С Настей мы по-настоящему не попрощались. Но не стоять же друг против друга, скорбно держась за руки? Мы не сказали друг другу даже «будь здорова» или «до свидания». Как будто моя предстоящая поездка за Володей отодвигала тот момент, когда мы должны бы помахать друг другу прощально. Хотя, когда мы вернемся в Ленинград, Насти там уже не будет. И мне — а прошло-то после «Грибоедова» чуть больше суток — снова послышался вой ветра в вентиляционных трубах на пеленгаторной палубе, стрекочущая диско-музыка из распахнувшейся двери верхнего бара да одинокие черные силуэты на корме.
— Как по-вашему, — вдруг спросила Оля, — можно ли точно узнать, что любишь? Есть такой способ, чтобы узнать? Или только по ревности? Ведь если не ревнуешь, то точно не любишь? Или это условие лишь необходимое, но недостаточное? Ну, что вы так удивленно смотрите? Я математическую школу кончала. Должно же что-то остаться. Вот время от времени изъясняюсь формулировками. Не замечали?
Мы ехали уже часа четыре. После преддождевой полосы вдруг началась солнечная, поредевшие березы засияли яркой желтизной, потом дорогу впереди закрыла черная с белесой верхушкой туча, все яркое, как это бывает только осенью, сразу померкло, лобовой дождь тяжело и по-осеннему неприязненно ударил по крыше, сменился вскоре слабеньким, но окончательно проходить больше не хотел. Среди убранных полей, издалека видные, стали попадаться сложенные из колотого гранита сараи. Вот одна за другой попались подряд три черные клеенчатые угловатые кепки, пожилая женщина, не обращая внимания на дождь, вывернулась на шоссе из проулка на мопеде — мы ехали по Эстонии.
Оля смотрела во все глаза.
— Любишь ездить?
Она только вздохнула и подвинулась на сиденье. И я мысленно пообещал ей, что эта наша поездка будет только началом. Мне не отправиться с тобой в люксе «Грибоедова» на Канары, думал я, ну да бог с ним, с люксом, но ведь я могу показать тебе такое, что не видел почти никто.
По крыше опять хлестал осенний дождь, а я вспомнил — сколько лет не вспоминал! — те места моего военного дошкольного детства — глубокую реку и пилы, звенящие где-то наверху и далеко… Мария Дмитриевна, о которой ты еще ничего не знаешь, Оля, была в больнице, а надо мной в лесу тетя и две племянницы Игоря Стравинского валят сосны. Никакие не принудительные работы, Оля, просто война.
— А тебя ведь воспитывала бабушка? — спросила Оля. Я посмотрел на нее, и мне уже было непонятно, кто у нас старше, кто младше и как это разложится в будущей жизни.
Дом, который мы искали, оказался пристроен своим двухэтажным боком к пожарному депо. На узкой деревянной лестнице каждая ступенька скрипела.

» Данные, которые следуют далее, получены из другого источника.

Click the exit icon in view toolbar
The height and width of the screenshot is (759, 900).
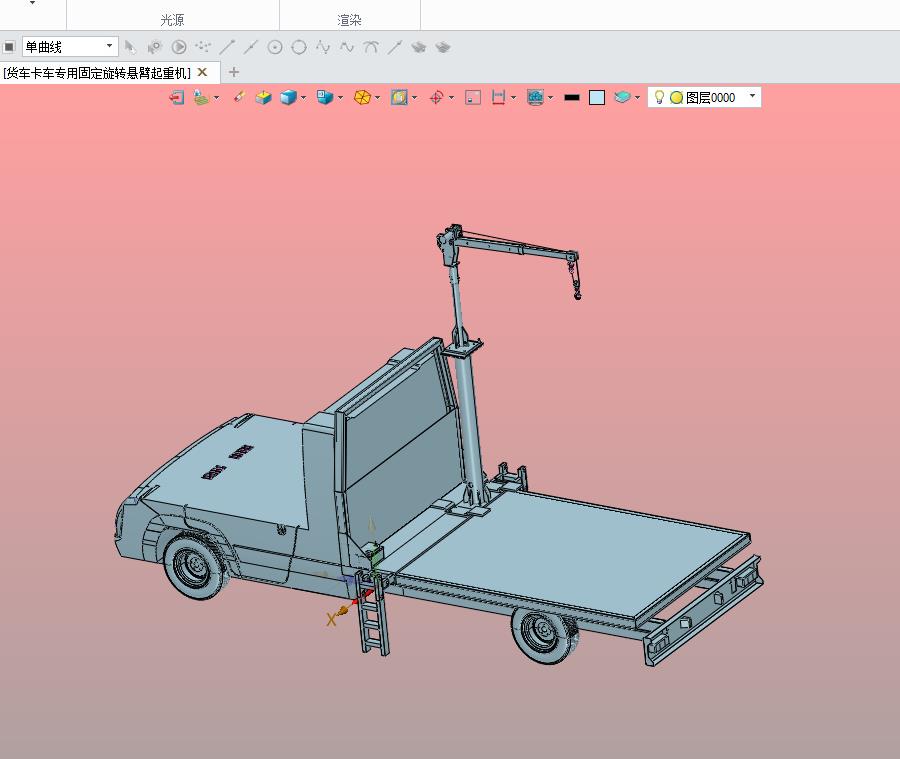pos(176,97)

Нам уже, наверное, не узнать друг друга, думал я, а если так, то теряет смысл и наша давняя переписка, во всяком случае, ее накал. Я волновался все больше. Неужто те письма, которые я столько лет получал и каждое из которых выводило меня из равновесия, были написаны в этом доме? И сюда же, в этот дом, приходили мои письма, каждое из которых опять-таки я писал волнуясь? А если мы действительно не узнаем друг друга? Володя ведь писал письма ко мне прежнему, именно прежнему, а я отвечал прежнему ему. А тут и он не тот, и не тот я. Я боялся с ним встретиться, да и он, если бы знал, что я к нему еду, боялся бы тоже.